New Rules for Bona Fide Associations
Under existing guidance, multiple employers are treated as a single “employer” under the Employee Retirement Income Security Act of 1974 (“ERISA”) if they are members of a bona fide group or association of employers. To qualify as a bona fide group or association, the employer members must have a “commonality of interest,” which the DOL had narrowly defined.
The new final rule revises prior DOL guidance regarding what constitutes a “commonality of interest,” providing that the association members have a commonality of interest if they are: (1) in the same “trade, industry, line of business or profession,” or (2) are located in “same state or metropolitan area even if the metropolitan area includes more than one state.”
The determination as to what constitutes a trade, industry, line of business or profession is based on “all relevant facts and circumstances.” While the DOL declined to provide specific definitions or sanction specific industry classifications, the preamble provides some examples of classifications that would not meet the new rule’s “commonality of interest” standard. For example, classifications based on ownership characteristics, business models or structures, the size of employer, or shared religious or moral convictions would be considered too broad. This language suggests that national associations based on such characteristics could establish subgroups along relevant industry or business lines or that associations form within states or metropolitan areas.
The final rule also clarifies that the association must have at least one substantial business purpose unrelated to providing health coverage. According to the final rule, a substantial business purpose exists if the association would be a viable entity in the absence of sponsoring an employee benefit plan.
Further, AHPs must comply with certain nondiscrimination requirements of the Health Insurance Portability and Accountability Act (“HIPAA”). Specifically, AHPs may not condition eligibility for benefits or rate premiums based on health factors. The rule makes clear through examples that employment-based classifications such as part-time or full-time employment status do not violate the HIPAA nondiscrimination requirements and may be used in determining eligibility or setting rates.
In addition to other requirements, the final rule also confirms that working owners and sole proprietors may be treated as employers for membership in an AHP and as employees eligible for coverage under the plan. This new rule allows working owners and sole proprietors to participate in group policies, rather than individual policies.
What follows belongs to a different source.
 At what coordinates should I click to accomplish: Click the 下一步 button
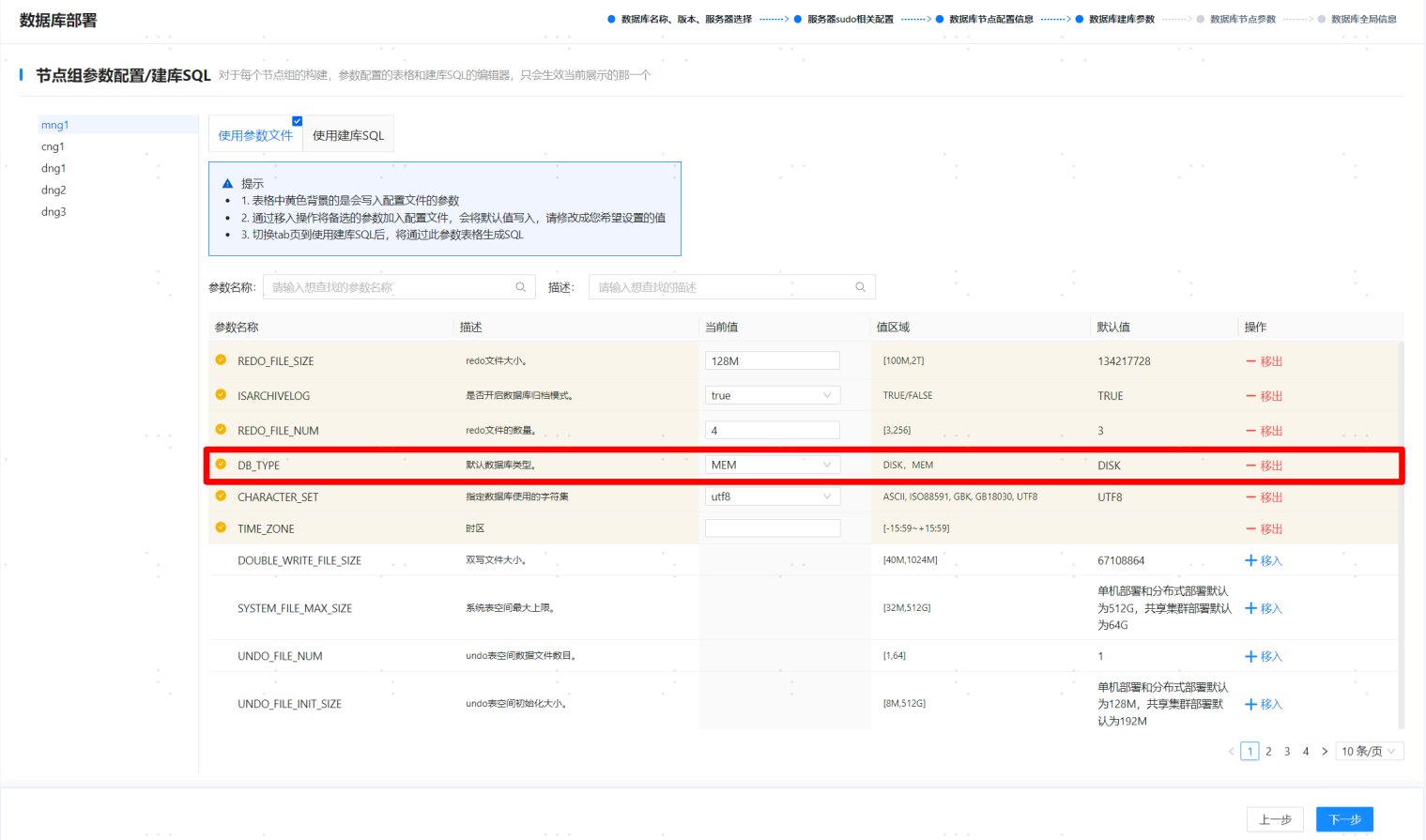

Seen as a win for many employers and employer groups, the DOL included a specific provision that participation in an AHP will not subject employers to joint employer liability under any other federal or state law, rule or regulation. It also clarified that businesses will not be considered an employer of its independent contractors merely by its participation in an AHP with those independent contractors that participate in the same AHP as working owners.
Despite the promising new opportunities for AHPs, the regulations expressly state that the new guidance does not modify existing state authority to regulate MEWAs. Under ERISA, the DOL and states have joint authority over MEWAS to ensure “appropriate regulatory and consumer protections for employers and employees relying on an AHP for healthcare coverage.” The final rule affirms this joint structure and does not reduce the “historically broad role of the states” regulating MEWAs, including AHPs.
In fact, the DOL notes that state-level MEWA regulations may limit employers’ flexibility to exclude certain essential health benefits: “In addition, under ERISA’s provisions saving state regulation of MEWAs from preemption, States may also extend benefit mandates to self-insured AHPs.” AHPs with employer members in multiple states may be subject to multiple competing sets of state-level MEWA compliance obligations.
Fully insured AHPs may begin to provide coverage as of September 1, 2018. Existing self-insured AHPs may have an effective date as of January 1, 2019 and new self-insured AHPs may be formed as of April 1, 2019.